Co-blogger Jim Lindgren has a thoughtful response to my analysis of the rationality of voting. To briefly recap, I argue that voting is rational if 1) voters value the utility of their fellow citizens as well as their own, and 2) they perceive a big enough difference between the “right” candidate and his or her opponent. In reply, Jim makes the point that I may overestimate the extent to which people value the utility of others relative to their own. I assumed, in my analysis, that they value benefits to fellow citizens on average, 1/1000 as much as they value benefits to themselves. Jim argues, however, that:
Ilya’s equation assumes that, if a voter could guarantee a victory for his preferred candidate, a typical voter would be willing to pay only $5,000 for one person’s benefit (presumably his own), but that the same voter would be willing to pay about $1.5 billion dollars to benefit others ($5,000 x 300 million people / 1000). In other words, Ilya assumes that a rational voter when voting values the total utility of other Americans 300,000 times more than he values his own total non-altruistic utility ($1.5 billion to $5,000). Moreover, even leaving aside the comparative valuation, it can’t be that (because of altruism) the utility to each person voting of having one’s preferred candidate certain to win would be $1.5 billion dollars. To say that these are extraordinarily implausible assumptions is an understatement.
I have two responses to Jim’s point, one technical, the other intuitive. Let’s take the intuitive point first: Jim’s analysis assumes that the relationship between the amount of money you are willing to give up to benefit others and the amount of benefit they receive from the sacrifice is purely linear. That is, if you are willing to give up $1 so that your neighbor will get $1000, you are also willing to give up $1.5 billion in order to give your fellow Americans $1.5 trillion. To my mind, the second doesn’t necessarily follow from the first. Jim has shown that my analysis becomes implausible in cases where the voter/citizen is called upon to make very large sacrifices. When we’re talking about voting, we’re generally talking about a very small sacrifice.
Second, the technical point. Jim has (understandably) conflated the distinction between dollar income and utility. My analysis assumes that people value the utility of others at 1/1000 of their own, which is not the same thing as valuing the added dollar income of others at 1/1000 of the rate at which you value adding dollars to your income. When we’re talking about making a sacrifice of $35,000 out of a $50,000 annual income (to use Jim’s example), we’re talking about a vastly greater loss of utility to the donor than when we’re talking about sacrificing $10. And the difference between the two may well be much greater than $35,000/10. The $10 sacrifice is essentially trivial, while the $35,000 may wreck the donor’s life for months or years to to come.

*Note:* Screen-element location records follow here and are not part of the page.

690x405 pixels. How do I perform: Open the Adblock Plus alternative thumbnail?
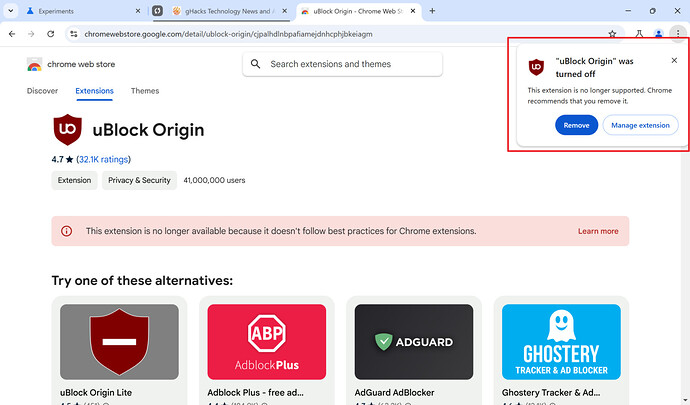[267, 340]
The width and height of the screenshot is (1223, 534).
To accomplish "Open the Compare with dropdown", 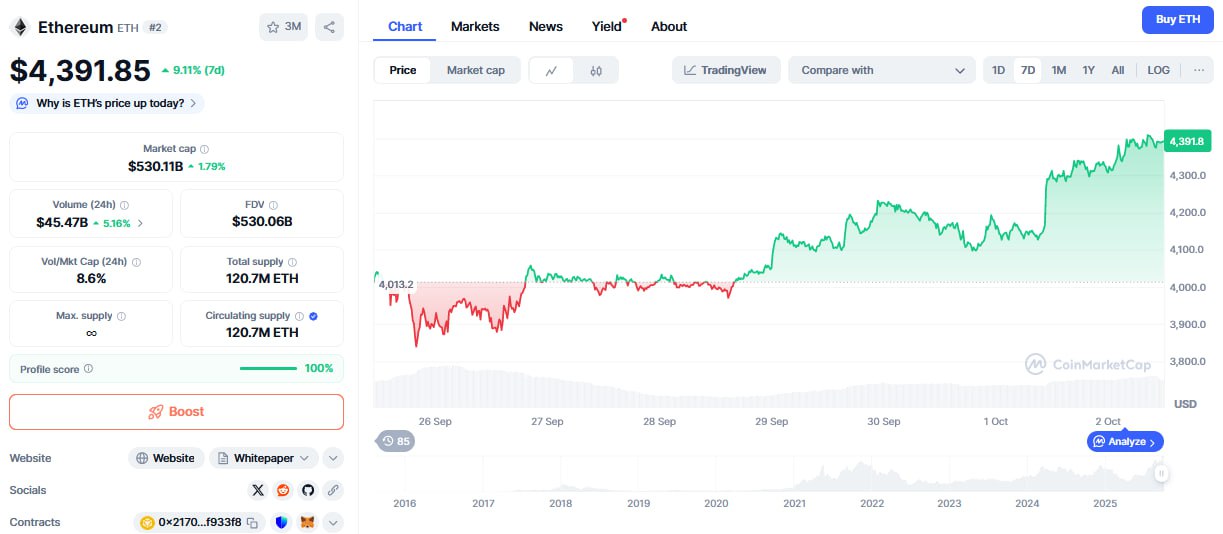I will (882, 70).
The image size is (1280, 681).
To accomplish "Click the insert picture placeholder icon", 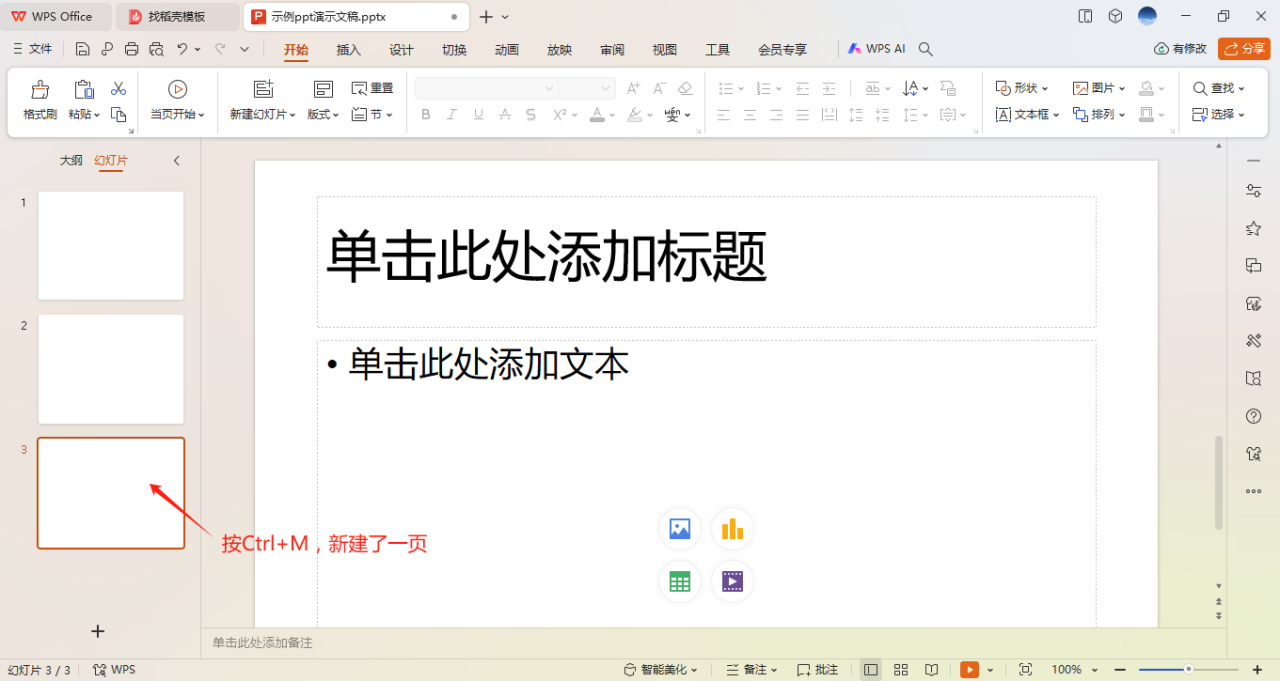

The slightly altruistic donor/voter of my model might well reason that this massive sacrifice on his part outweighs the utility gain to the rest of the population from having the right candidate win, so long as he discounts the latter by a factor of 1000. It’s worth noting, however, that there are in fact people who sacrifice the equivalent of 70% of one year’s income to try to ensure that their preferred candidate will win an election. Many campaign volunteers do precisely that. I suspect that there would be more such people if they could be assured that their sacrifice would guarantee victory, rather than just increase the likelihood somewhat at the margin.
In a large and diverse electorate, the 1/1000 figure is best viewed as a rough average rather than as a precise estimate of every individual voter’s degree of altruism. In reality, some people are much less altruistic than this and others more so.